Additional Types of Cannabis Insurance

Most cannabis businesses do need the cannabis insurance policies we already covered. But because of the unique nature of some cannabis operations, additional coverage is important for some marijuana businesses. This is because most cannabis insurance policies have common exclusions.

Business Owner’s Policy

As mentioned, a business owner’s policy (BOP) blends commercial property insurance and general liability and insurance into one policy, usually at a lower rate.

Crop Insurance

Commercial property insurance typically will not cover crops. This means cannabis cultivators need crop insurance to cover the costs of damaged plants, seedlings, and seeds caused by vandalism, theft, equipment breakdown, fire, and other issues. Some policies only cover cannabis grown inside.

Product Liability Insurance

General liability insurance has products-completed operations, a kind of product liability coverage, to pay for bodily injury or consumers’ property damage caused by defective products. However, for cannabis businesses that manufacture products, a standalone product liability policy might be needed.

Product Recall Insurance

The general liability products-completed operations coverage does not cover the costs of pulling them from the market. Product recall insurance covers the cost of notifying customers, retrieving and disposing of products, and replacing them.

Event Insurance

Limited special events coverage is part of most general liability insurance. However, a standalone event insurance policy is wise for cannabis business owners who want to host larger 4/20 events. Even in recreational states, if you want to host an event where people consume cannabis, you may also need an additional cannabis endorsement.

Cannabis Insurance Costs

Cannabis business insurance costs such as those for dispensary insurance vary widely. The difference depends mostly on the segment of the industry. For example, the cannabis insurance costs of outdoor growers often range between $20,000 and $30,000 annually, thanks to the need for crop insurance and coverage over extensive amounts of business property. The cannabis insurance costs of dispensaries are usually much lower, starting with general liability and ranging from $700 to over $5,000 per year for those who deliver.

How to Get Cannabis Insurance

All business owners need insurance that is well-suited to their companies. The cannabis industry is an excellent example of this need, due to the thicket of state and regulations and other guidelines surrounding consumable products that surround it.

● **RECORD EXTRACTS**:
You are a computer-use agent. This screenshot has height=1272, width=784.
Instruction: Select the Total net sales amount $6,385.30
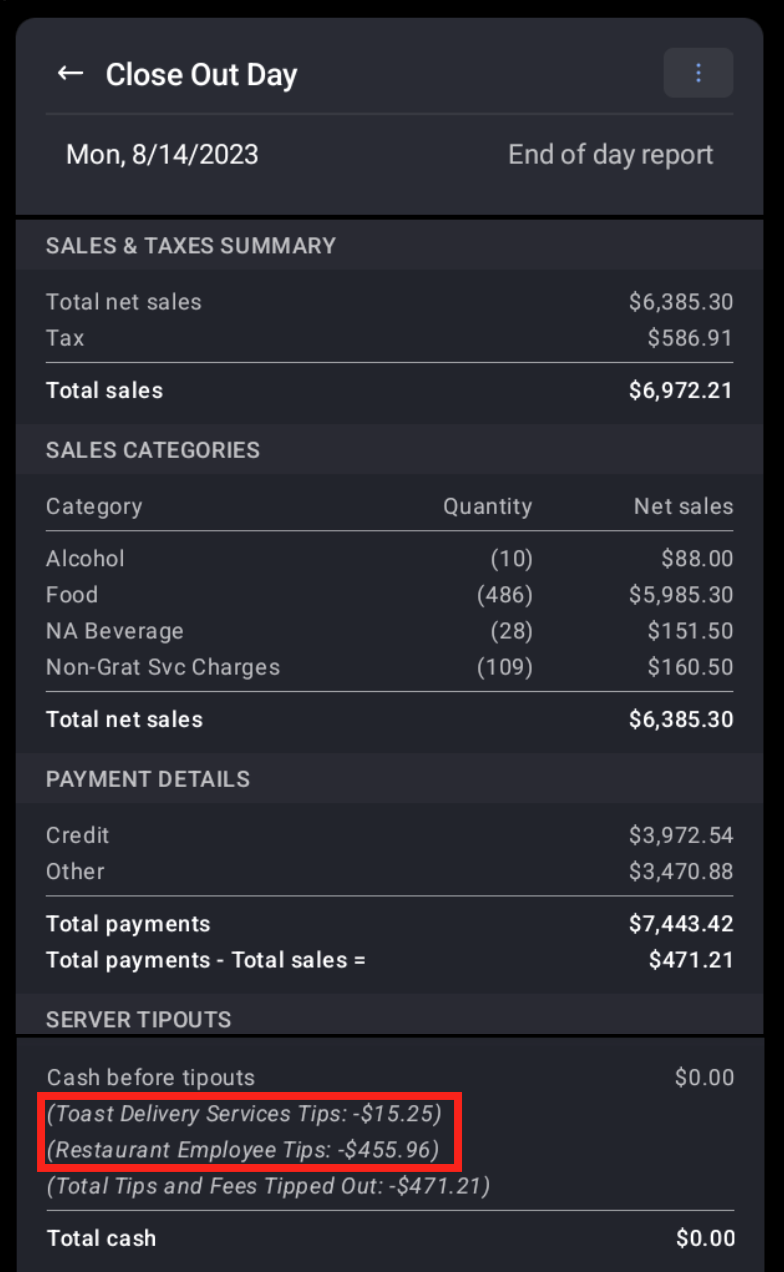680,302
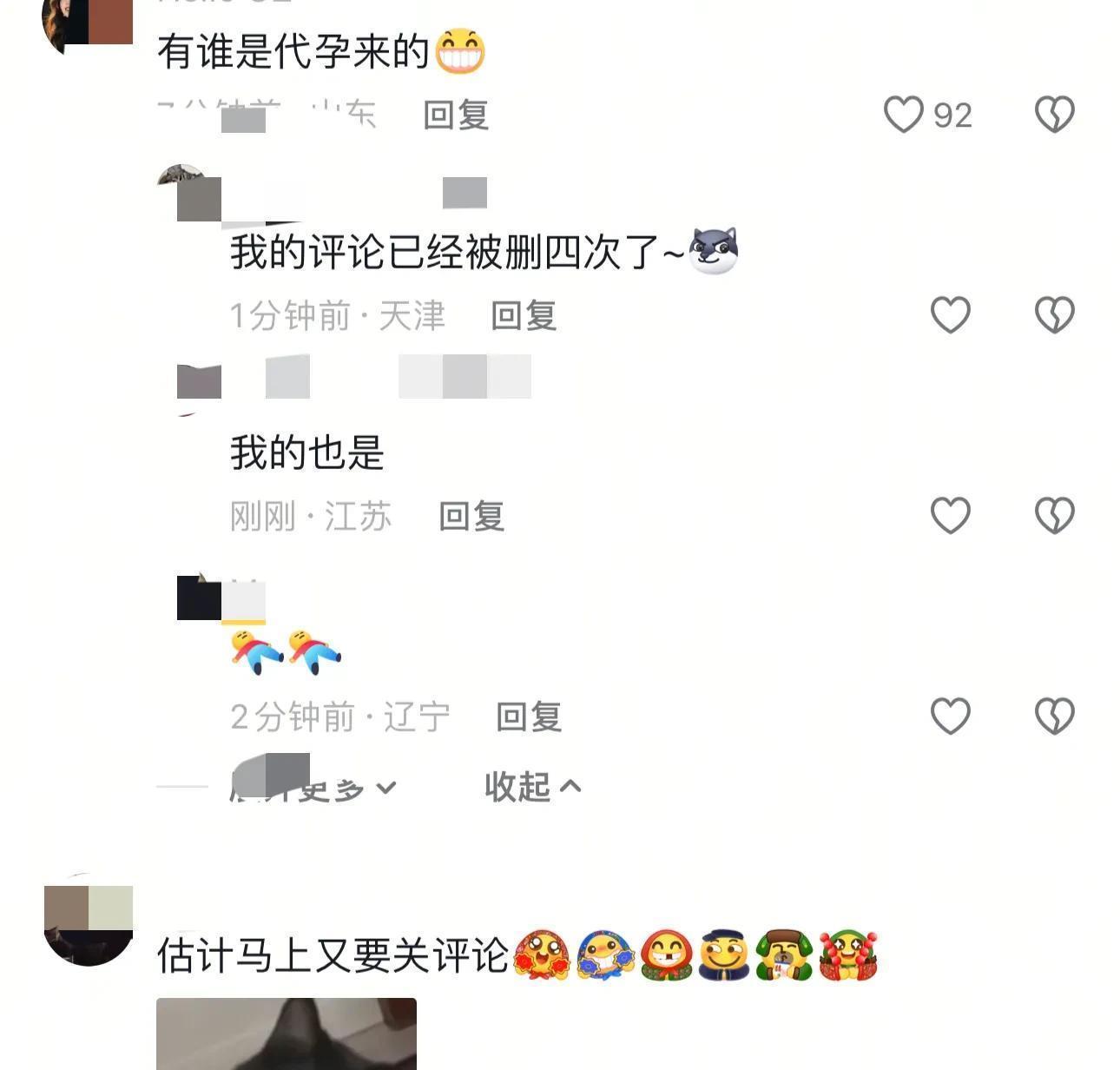Dislike the Tianjin reply with broken heart
The height and width of the screenshot is (1070, 1120).
(x=1055, y=315)
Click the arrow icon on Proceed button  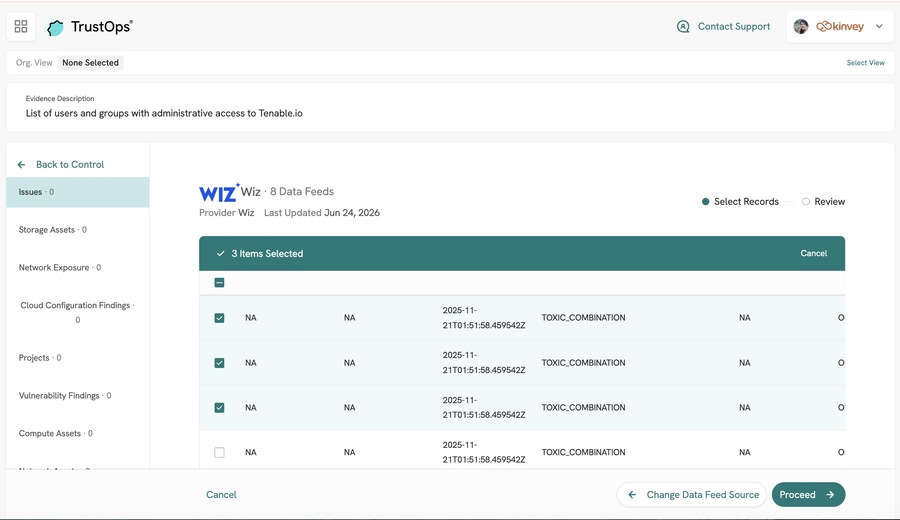[830, 495]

● **PARTS OF THE EXERCISE**:
A - In the cannabis insurance text, what do outdoor growers often pay for cannabis insurance each year?
B - Resume the cannabis insurance text after its final sentence.

● **RESPONSES BY ITEM NUMBER**:
A - Between $20,000 and $30,000 a year.

B -
Here are some ways to get the right cannabis business insurance:

Plan for Delays

Cannabis remains a schedule one controlled substance, which can delay applications for cannabis insurance considerably. This means cannabis insurance needs to be on your to-do list before you need it. Increase your chances of getting covered with a solid business plan, especially as a startup.

Research Cannabis Insurance Companies and Policies

Most cannabis insurance policies are sold by unlicensed, non-admitted carriers. This means they don’t receive assistance from the government if they fail. Because of this risky dynamic, cannabis business owners should research the financial ratings of any cannabis insurance company they consider.

Know the Insurance Requirements You Need to Meet

Most cannabis business owners must have workers’ compensation if they have employees. If they use vehicles, they must have some amount of commercial auto liability coverage. However, many localities and states have additional requirements that vary by coverage amount and policy. To ensure they are compliant, cannabis owners should know these before buying coverage.

Final Thoughts on Cannabis Insurance for Business

As a massive and rapidly emerging industry, recreational and medical cannabis offer many opportunities—but also challenges for traditional insurers. More admitted carriers are starting to offer cannabis insurance. However, most cannabis business owners still use non-admitted insurers by necessity. Cannabis business owners should comparison shop, and look at policy terms, multiple quotes, and the financial ratings of the business before they buy.